- **GESTELLTE AUFGABE**
Schreibe bitte das Material vom Anfang bis einschließlich der Zeile mit "tap(208, 675)" unverändert ab.

═══ DATENZEILEN

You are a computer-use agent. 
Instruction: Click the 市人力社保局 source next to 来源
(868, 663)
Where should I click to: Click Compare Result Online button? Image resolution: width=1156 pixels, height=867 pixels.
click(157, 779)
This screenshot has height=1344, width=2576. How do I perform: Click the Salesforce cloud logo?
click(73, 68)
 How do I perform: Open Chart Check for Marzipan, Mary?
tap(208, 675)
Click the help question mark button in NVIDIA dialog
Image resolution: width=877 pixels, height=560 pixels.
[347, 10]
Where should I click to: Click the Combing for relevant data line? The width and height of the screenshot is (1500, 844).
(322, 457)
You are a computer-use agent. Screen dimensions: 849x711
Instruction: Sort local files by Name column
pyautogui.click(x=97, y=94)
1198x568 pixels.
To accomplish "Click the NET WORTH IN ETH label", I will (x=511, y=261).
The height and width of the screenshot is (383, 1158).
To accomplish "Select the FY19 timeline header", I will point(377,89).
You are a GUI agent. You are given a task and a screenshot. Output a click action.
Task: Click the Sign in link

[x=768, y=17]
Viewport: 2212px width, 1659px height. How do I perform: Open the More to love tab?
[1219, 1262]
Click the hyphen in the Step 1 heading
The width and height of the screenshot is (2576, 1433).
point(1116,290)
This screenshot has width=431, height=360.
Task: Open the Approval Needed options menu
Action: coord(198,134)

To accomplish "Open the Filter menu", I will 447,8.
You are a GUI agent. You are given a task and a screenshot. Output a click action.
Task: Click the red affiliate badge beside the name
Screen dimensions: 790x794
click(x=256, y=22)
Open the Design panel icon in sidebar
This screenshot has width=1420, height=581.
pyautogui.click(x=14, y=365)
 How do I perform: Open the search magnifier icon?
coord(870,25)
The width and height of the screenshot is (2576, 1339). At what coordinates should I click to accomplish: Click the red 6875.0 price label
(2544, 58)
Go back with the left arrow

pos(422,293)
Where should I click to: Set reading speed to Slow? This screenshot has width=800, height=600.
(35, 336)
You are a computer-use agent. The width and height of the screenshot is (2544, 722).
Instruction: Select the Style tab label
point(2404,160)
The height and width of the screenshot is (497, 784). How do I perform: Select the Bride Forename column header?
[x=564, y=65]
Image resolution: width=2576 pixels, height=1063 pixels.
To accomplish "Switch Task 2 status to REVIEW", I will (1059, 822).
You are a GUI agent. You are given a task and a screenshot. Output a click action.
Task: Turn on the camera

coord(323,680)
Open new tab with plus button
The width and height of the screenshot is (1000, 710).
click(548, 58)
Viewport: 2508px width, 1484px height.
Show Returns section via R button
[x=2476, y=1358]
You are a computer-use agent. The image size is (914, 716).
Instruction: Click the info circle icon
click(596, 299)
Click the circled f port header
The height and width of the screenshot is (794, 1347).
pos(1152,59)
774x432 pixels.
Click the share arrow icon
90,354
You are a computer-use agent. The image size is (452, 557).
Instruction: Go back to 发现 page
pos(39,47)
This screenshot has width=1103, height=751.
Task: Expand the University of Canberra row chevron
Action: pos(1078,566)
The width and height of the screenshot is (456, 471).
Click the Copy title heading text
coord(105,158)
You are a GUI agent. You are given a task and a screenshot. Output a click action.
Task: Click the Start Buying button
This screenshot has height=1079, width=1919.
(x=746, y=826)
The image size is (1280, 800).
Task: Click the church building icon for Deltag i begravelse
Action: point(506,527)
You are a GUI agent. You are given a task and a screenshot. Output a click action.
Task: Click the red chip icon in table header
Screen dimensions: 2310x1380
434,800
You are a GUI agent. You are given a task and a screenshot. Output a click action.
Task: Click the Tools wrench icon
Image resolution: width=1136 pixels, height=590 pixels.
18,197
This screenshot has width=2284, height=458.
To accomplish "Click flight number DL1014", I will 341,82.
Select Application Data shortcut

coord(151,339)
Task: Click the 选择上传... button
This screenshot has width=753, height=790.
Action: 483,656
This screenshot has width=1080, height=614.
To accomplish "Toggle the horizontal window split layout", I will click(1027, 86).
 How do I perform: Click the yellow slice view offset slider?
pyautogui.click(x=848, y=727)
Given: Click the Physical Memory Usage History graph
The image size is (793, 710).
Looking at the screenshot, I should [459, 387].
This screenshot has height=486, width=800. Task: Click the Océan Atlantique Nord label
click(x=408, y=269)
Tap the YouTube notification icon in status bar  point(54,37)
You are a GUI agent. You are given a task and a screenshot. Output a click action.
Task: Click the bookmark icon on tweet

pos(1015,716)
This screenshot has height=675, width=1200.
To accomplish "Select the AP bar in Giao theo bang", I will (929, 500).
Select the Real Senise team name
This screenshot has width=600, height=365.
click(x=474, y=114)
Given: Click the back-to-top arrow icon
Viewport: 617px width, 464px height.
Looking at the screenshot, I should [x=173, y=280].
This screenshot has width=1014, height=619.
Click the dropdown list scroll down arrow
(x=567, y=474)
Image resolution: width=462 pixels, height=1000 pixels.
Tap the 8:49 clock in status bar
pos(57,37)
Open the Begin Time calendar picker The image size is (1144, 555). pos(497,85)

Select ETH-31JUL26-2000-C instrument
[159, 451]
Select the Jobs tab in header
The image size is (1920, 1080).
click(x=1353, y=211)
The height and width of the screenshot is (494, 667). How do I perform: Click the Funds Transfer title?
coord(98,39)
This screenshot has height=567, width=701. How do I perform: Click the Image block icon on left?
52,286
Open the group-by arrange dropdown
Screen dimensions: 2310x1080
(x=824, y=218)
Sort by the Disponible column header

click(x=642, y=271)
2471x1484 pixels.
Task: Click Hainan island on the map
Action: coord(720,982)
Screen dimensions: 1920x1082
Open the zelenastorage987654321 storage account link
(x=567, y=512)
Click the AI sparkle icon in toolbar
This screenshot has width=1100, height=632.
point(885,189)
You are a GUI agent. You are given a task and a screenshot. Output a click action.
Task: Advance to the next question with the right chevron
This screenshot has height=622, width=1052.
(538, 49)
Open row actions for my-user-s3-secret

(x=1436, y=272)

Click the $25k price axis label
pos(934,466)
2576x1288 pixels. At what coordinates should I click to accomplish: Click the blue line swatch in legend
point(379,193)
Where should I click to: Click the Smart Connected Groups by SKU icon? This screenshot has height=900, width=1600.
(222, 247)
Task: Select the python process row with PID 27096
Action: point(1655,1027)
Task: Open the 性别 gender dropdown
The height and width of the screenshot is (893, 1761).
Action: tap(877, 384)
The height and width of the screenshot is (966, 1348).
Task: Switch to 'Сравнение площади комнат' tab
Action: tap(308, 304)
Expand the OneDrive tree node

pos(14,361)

══════

- **LÖSUNG DER AUFGABE**
You are a computer-use agent. 
Instruction: Click the 市人力社保局 source next to 来源
(868, 663)
Where should I click to: Click Compare Result Online button? Image resolution: width=1156 pixels, height=867 pixels.
click(157, 779)
This screenshot has height=1344, width=2576. How do I perform: Click the Salesforce cloud logo?
click(73, 68)
 How do I perform: Open Chart Check for Marzipan, Mary?
tap(208, 675)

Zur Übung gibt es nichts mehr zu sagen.